Actually I let my dogs say hello and then put them out when the kids are about so they can play in peace as DGS is only two and hasnt learned that the dogs don't like tail pullling yet. I am pretty sure they wouldn't touch him, but any responsible dog owner never trusts their dogs with kids unsupervised.

Dogs are happy with a snooze in their bed, although I take DGS out on walkies with dogs.

Chivetalking · 28/05/2013 11:12


Your IL's are head-in-the-sand fools.

OctopusWrangler · 28/05/2013 11:55

For whoever asked why the in laws aren't going to a reputable shelter, I'd bet cost. A staffie out of the paper/from facebook is about £50 about these parts. Compared to the rightly higher fees from rescues, and the house check and such. Yeah.

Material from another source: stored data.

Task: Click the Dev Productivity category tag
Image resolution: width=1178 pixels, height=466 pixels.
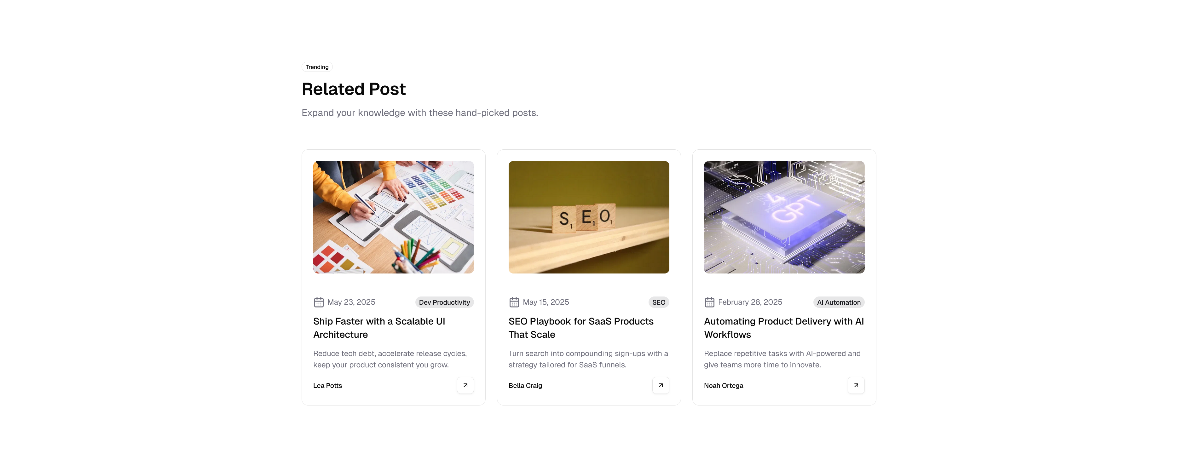Action: tap(444, 302)
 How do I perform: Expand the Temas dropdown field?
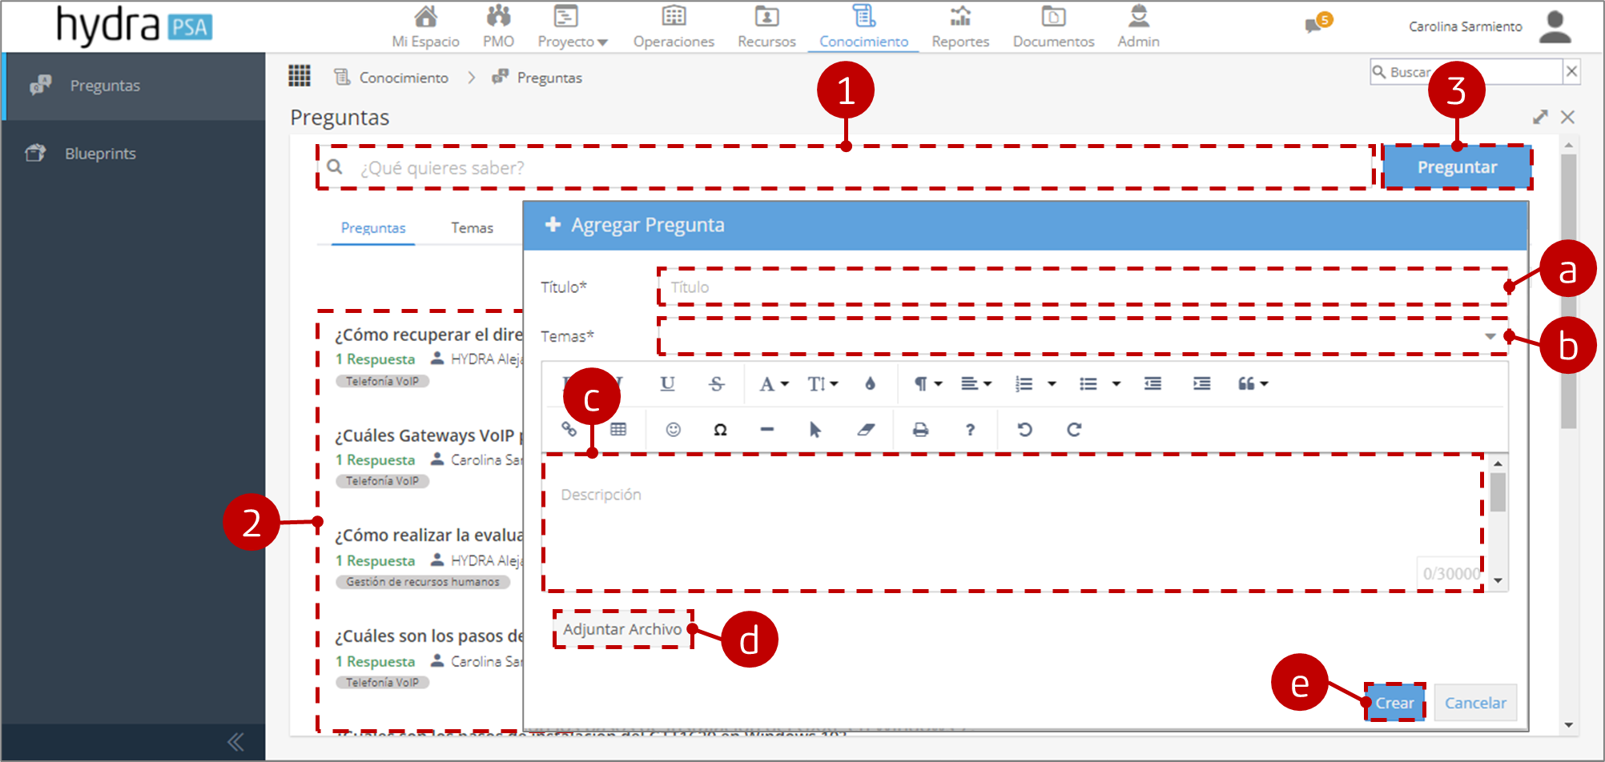click(x=1082, y=336)
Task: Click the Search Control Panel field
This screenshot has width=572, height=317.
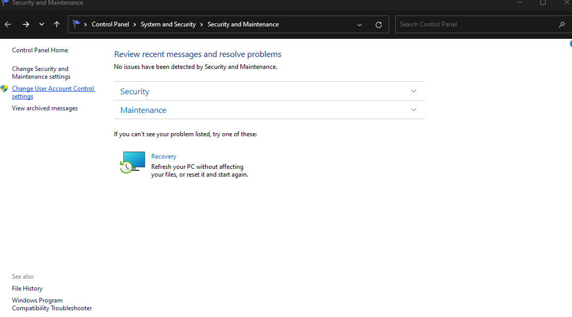Action: 477,24
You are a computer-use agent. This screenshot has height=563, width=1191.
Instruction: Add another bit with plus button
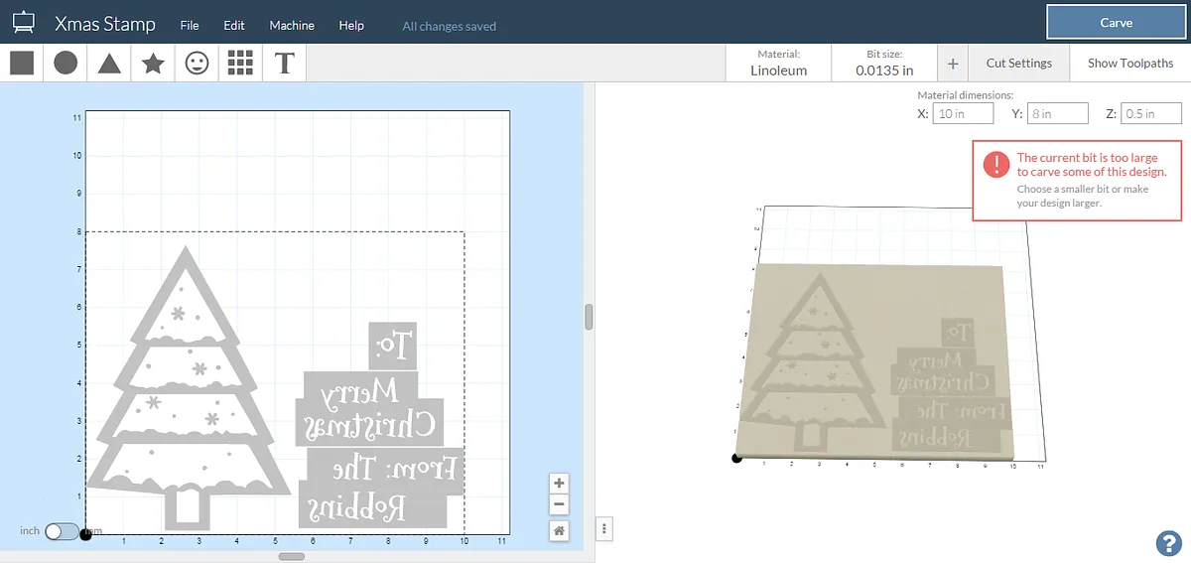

I'd be avoiding at all cost.

(I like dogs, just not enough to live with one)

silverten · 28/05/2013 11:55

Can I just say, OP, that this is probably the only dog thread I've ever read on mumsnet that was totally unanimous?

That should lend weight to your convictions!

Alisvolatpropiis · 28/05/2013 11:59

jam there's plenty like that where I live,I feel sorry for the dogs and have zero respect for the owners. Your puppy sounds very sweet by the way Smile

I totally agree with op for what it's worth. Any dog that comes with "not suitable for children" is a big no. Be it a staffie,a lab or a jack russell. I honestly don't know what your pil are thinking!